After Tiberius died, the island seems to have been little visited by the emperors, and we hear of it only as a place of banishment for the wife and sister of Commodus. The island, having been at first the property of Neapolis, and later of the emperors, never had any community with civic rights. Even in Imperial times, Greek was largely spoken there, as shown by both Greek and Latin inscriptions found on the island.

==Middle Ages to the 19th century==

After the fall of the Western Roman Empire, Capri fell again under the rule of Naples, and suffered various attacks and ravages by pirates. In 866 Emperor Louis II gave the island to the comune of Amalfi. The political dependence of Capri to Amalfi, which had relations to the Eastern Mediterranean, is particularly evident in art and architecture, in which Byzantine and Islamic forms appeared. In 987 Pope John XV consecrated the first Caprese bishop.

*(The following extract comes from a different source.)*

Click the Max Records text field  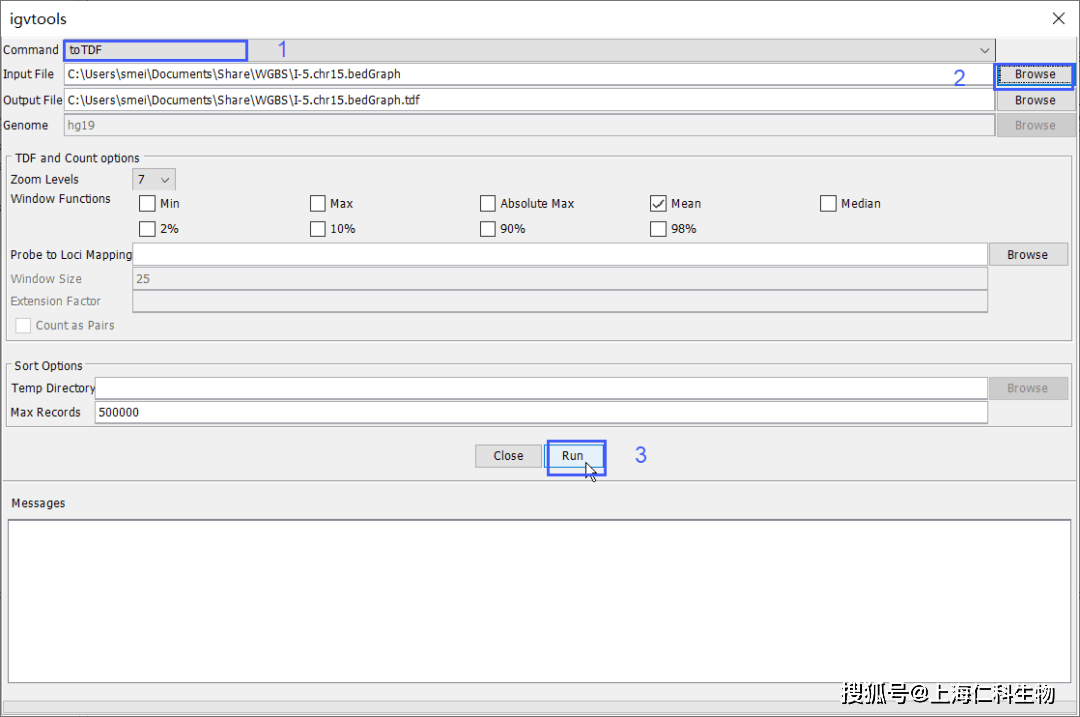coord(540,413)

Frederick IV of Naples established legal and administrative parity between the two settlements of Capri and Anacapri in 1496. Pirate raids by the Barbary corsairs reached their peak during the reign of Charles V. The medieval town was on the north side at the chief landing-place (Marina Grande), and to it belonged the church of S. Costanzo, an early Christian building. It was abandoned in the 15th century on account of the inroads of pirates, and the inhabitants took refuge higher up, in Capri and Anacapri. The pirate Barbarossa Hayreddin Pasha, called Barbarossa, plundered and burned Capri seven times. The worst raid occurred in 1535, when Barbarossa captured the island for the Ottoman Empire and had Anacapri castle burned down, the ruins of which are now called Castello Barbarossa. This castle is on the property of Villa San Michele today.) In 1553, a second invasion by Turgut Reis resulted in another capture and in the looting and destruction of Certosa di San Giacomo. The danger of such attacks led Charles V to allow the inhabitants to arm themselves, and new towers were built to defend the island. Only the 1830 French defeat of the pirates ended this threat.

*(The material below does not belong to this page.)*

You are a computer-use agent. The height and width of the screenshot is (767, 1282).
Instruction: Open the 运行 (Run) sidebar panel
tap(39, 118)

A 17th-century visitor to the island was the French erudite libertine Jean-Jacques Bouchard, who may be considered Capri's first modern tourist. His diary, found in 1850, is an important information source about Capri.

In January 1806, French troops under Bonaparte took control of the island. In May 1806, the island was wrested from French control by an English fleet under Sir Sidney Smith, and strongly fortified, but in 1808 it was retaken by the French under Lamarque. By a simulated attack on the two docks of Marina Grande and Marina Piccola, British attention was diverted from the west coast, where the French were able to scale the cliffs and forced the enemy to surrender. In 1813 Capri, was restored to Ferdinand I of the Two Sicilies.

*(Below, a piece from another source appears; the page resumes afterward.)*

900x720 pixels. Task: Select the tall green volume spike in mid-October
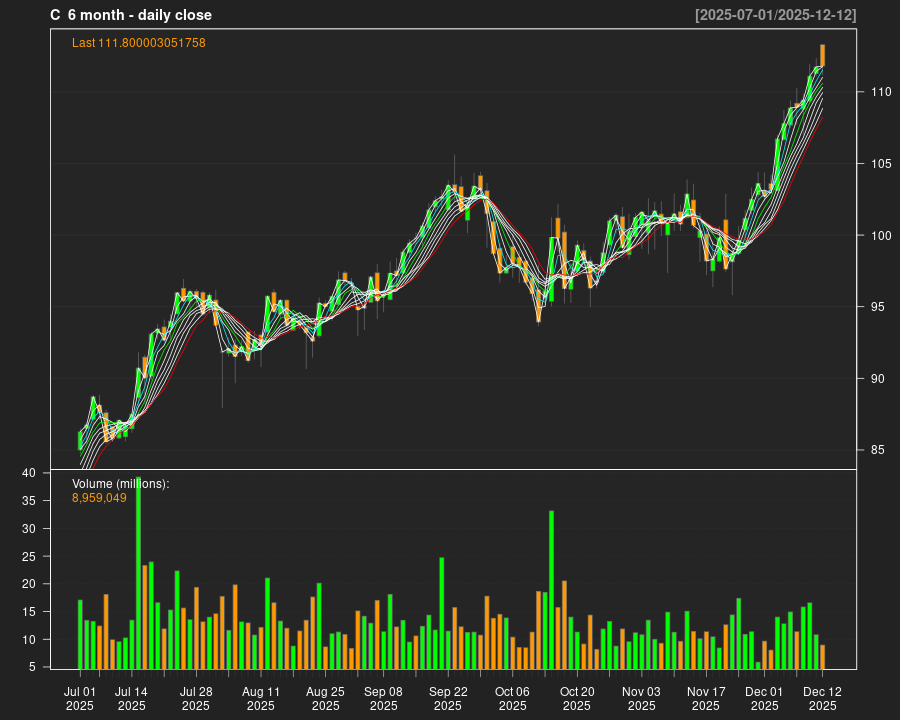point(551,589)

In the latter half of the 19th century, Capri became a popular resort for European artists, writers and other celebrities, such as Norman Douglas, Friedrich Alfred Krupp, Jacques d'Adelswärd-Fersen, Christian Wilhelm Allers, Emil von Behring, Curzio Malaparte, Axel Munthe, and Maxim Gorky. The book that spawned the 19th century fascination with Capri in France, Germany, and England was Entdeckung der blauen Grotte auf der Insel Capri (Discovery of the Blue Grotto on the Isle of Capri) by German painter and writer August Kopisch, in which he describes his 1826 stay on Capri and his (re)discovery of the Blue Grotto.

Also in the 19th century, the natural scientist Ignazio Cerio catalogued Capri's flora and fauna.

==20th century==
The island suffered little in the Second World War, but after the Italian armistice in September 1943, the island was held by a Fascist unit loyal to Benito Mussolini. The British No. 30 Commando (founded by Ian Fleming) led the assault on the island on 18 September and landed without any resistance but found that the Fascists were ensconced within Orrico Fort. After a few mortar rounds the garrison of around forty men surrendered and the island was thus consolidated.

During this period the island was frequented by Douglas Fairbanks Jr and Ernest Hemingway, both serving in the OSS and US Navy respectively.